Una noche, mi dueño me metió a empujones en el coche, me llevó a una zona perdida en medio del campo y me abandonó.
El propietario: Lo abandone, No soportaba más la situación. Estaba cansado de tenerlo que sacar cada día a la calle, de pasarlo, de no poder hacer lo que me diera la gana cuando llegaba a casa. No quiero obligaciones, siempre lo he dicho. Me lo dieron y me equivoqué al cogerlo. Eso es todo, me dejé llevar.
Entonces era un cachorro y mis hijos se enamoraron de él, pero luego creció y ya nadie lo quería. Por eso lo metí en el balcón, prefería que no estuviera por casa enredando.
El perro:
Me abandonó. Supongo que nunca me quisieron. Es verdad que al principio me sentí culpable. Pensé que les había fallado, pero ahora me doy cuenta que mi historia es como la de los demás perros abandonados con los que vivo en el albergue. Me adoptaron siendo un cachorro. Alguien que había tenido una camada debió regalarme. Ellos, al principio me acogieron ilusionados pero aquello duró poco.

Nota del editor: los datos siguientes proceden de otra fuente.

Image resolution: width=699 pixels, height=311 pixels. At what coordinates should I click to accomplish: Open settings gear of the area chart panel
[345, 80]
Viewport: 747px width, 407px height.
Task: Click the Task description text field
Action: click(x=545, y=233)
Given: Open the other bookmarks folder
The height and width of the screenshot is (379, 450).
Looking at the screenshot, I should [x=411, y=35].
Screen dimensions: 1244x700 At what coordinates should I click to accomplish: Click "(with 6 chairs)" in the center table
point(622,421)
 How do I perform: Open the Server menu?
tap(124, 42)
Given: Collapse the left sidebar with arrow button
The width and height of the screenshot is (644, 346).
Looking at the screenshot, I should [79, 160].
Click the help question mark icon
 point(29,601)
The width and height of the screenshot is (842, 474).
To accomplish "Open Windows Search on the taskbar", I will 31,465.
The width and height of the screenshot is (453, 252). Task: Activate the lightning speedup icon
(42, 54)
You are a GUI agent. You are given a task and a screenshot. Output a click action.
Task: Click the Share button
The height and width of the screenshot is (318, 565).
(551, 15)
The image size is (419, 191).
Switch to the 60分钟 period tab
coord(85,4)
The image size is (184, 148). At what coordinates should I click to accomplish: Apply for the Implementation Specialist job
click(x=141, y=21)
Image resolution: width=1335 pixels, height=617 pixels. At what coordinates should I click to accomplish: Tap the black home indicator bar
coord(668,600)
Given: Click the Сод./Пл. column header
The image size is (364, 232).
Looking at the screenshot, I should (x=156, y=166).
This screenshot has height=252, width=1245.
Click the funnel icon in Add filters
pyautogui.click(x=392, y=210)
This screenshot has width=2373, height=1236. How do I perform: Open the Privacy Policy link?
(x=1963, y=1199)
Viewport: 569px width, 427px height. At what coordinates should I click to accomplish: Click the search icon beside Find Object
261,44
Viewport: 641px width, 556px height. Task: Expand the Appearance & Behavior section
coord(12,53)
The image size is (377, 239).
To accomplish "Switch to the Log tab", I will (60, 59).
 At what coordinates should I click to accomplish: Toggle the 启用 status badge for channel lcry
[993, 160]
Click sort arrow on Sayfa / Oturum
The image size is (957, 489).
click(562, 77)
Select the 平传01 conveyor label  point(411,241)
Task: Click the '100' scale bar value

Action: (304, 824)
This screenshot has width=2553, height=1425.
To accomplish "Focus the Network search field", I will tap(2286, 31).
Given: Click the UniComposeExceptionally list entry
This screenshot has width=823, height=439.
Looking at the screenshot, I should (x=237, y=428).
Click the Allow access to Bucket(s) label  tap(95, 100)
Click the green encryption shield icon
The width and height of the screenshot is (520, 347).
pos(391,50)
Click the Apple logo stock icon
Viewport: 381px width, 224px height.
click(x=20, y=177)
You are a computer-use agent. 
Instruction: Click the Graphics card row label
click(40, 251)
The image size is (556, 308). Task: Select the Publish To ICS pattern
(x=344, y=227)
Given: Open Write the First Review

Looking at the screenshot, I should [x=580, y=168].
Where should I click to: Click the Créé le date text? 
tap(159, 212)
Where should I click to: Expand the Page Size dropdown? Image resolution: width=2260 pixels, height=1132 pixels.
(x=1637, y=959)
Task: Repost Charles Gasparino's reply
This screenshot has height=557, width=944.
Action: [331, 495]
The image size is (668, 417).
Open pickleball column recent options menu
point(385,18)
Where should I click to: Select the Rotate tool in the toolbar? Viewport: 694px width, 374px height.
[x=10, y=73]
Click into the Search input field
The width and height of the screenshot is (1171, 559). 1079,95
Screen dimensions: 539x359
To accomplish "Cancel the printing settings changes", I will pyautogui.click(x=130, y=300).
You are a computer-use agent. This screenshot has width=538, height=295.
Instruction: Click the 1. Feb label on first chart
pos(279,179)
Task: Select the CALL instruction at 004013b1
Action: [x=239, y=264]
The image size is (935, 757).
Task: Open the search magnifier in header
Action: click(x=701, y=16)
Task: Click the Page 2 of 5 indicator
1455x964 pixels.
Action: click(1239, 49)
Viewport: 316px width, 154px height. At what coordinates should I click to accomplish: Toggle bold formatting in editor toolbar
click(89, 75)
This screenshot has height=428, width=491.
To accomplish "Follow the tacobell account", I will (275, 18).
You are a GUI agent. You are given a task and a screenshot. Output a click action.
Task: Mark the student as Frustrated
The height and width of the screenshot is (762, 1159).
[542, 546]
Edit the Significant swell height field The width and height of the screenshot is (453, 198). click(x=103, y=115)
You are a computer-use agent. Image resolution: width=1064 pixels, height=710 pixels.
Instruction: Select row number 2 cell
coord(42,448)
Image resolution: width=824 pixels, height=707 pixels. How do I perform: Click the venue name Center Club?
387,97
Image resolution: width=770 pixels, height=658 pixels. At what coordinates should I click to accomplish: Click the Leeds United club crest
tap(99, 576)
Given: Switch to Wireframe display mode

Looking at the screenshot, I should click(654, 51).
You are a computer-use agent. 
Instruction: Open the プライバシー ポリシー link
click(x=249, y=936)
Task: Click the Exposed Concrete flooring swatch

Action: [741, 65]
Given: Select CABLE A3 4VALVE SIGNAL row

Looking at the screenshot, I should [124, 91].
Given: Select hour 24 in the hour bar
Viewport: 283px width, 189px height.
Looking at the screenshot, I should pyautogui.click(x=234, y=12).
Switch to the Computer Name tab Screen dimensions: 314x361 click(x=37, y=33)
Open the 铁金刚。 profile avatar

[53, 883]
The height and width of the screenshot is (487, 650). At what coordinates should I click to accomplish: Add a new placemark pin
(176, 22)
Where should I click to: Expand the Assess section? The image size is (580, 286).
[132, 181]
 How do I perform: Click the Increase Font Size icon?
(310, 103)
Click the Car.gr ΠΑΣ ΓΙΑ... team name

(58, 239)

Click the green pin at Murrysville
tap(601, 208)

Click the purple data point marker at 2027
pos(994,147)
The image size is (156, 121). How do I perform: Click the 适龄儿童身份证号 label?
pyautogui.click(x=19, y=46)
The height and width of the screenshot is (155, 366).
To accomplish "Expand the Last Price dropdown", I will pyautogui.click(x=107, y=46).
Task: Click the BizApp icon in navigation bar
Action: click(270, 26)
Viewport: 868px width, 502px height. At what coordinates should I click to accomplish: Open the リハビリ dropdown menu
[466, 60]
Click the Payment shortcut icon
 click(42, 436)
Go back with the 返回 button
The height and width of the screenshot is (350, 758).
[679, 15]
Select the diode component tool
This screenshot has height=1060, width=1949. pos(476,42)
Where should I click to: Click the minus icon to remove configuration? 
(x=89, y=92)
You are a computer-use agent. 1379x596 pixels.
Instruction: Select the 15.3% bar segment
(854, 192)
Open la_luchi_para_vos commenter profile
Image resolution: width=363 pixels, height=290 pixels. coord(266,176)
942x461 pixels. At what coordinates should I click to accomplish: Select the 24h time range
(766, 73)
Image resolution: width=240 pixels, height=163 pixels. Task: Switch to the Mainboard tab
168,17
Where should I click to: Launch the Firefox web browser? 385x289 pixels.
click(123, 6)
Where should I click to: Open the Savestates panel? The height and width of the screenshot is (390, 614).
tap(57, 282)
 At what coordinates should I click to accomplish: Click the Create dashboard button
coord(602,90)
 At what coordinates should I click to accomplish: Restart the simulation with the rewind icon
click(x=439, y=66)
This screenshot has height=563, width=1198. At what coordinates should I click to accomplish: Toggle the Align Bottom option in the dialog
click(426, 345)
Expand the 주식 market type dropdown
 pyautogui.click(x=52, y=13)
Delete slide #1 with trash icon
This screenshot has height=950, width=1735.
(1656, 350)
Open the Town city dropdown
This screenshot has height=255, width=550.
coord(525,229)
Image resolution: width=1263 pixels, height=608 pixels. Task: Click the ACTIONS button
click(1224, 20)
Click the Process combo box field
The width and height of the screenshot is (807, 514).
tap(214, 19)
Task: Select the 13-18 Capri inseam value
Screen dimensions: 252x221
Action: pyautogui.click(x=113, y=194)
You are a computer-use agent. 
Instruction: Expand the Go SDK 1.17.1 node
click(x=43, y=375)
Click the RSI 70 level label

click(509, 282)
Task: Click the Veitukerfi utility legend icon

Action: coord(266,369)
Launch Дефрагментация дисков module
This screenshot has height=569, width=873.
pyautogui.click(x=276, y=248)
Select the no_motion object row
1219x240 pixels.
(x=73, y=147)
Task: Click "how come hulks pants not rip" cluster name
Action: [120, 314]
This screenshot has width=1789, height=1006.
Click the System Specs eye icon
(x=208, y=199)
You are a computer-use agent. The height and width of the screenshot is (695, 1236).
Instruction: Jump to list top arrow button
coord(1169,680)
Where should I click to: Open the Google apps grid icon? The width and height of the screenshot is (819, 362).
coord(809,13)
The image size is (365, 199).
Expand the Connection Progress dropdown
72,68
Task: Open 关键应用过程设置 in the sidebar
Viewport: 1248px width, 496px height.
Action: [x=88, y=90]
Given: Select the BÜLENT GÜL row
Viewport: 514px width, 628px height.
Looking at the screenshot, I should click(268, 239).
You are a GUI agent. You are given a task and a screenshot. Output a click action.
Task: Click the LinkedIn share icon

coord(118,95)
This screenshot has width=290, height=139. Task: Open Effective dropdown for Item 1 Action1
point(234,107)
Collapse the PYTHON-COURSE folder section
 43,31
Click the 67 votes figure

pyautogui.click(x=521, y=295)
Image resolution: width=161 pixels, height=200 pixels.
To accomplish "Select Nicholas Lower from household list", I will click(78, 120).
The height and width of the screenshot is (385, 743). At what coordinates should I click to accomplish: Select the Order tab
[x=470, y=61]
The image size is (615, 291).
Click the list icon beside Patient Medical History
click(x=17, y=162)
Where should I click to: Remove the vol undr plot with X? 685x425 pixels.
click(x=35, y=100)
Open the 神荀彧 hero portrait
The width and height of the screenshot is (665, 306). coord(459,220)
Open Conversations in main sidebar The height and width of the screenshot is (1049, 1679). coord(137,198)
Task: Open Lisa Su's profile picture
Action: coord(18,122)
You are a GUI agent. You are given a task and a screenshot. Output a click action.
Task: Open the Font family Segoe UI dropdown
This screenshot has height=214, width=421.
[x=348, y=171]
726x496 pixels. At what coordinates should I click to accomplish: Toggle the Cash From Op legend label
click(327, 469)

Según yo crecía, su amor hacia a mí iba disminuyendo. Comenzaron a quejarse de que yo crecía demasiado y bueno, intenté encogerme todo lo que pude. No sé si habéis visto alguna vez a esos perros que se tumban al suelo y se hacen una bola de puro miedo cuando llegan sus dueños. Ese era yo. Me gritaban a diario. Mi dueño se quejaba por tener que pasearme.
Un día, me sacaron a un pequeño balcón. Al principio yo pensé que sería sólo un rato pero, en realidad, jamás volví a salir de allí. Yo les llamaba ladrando por si me abrían la puerta pero nunca lo hicieron.
Una noche, mi dueño me metió a empujones en el coche, me llevó a una zona perdida en medio del campo y me abandonó. Yo intenté buscar el camino de regreso a casa pero no lo conseguí. Finalmente, acabé en una carretera de la que alguien me rescató. Menos mal. Ahora vivo en un albergue. Aquí nadie me grita, me cuidan y, al menos, no soy infeliz. Sé que no es mucho, pero es mucho más de lo que nunca he tenido.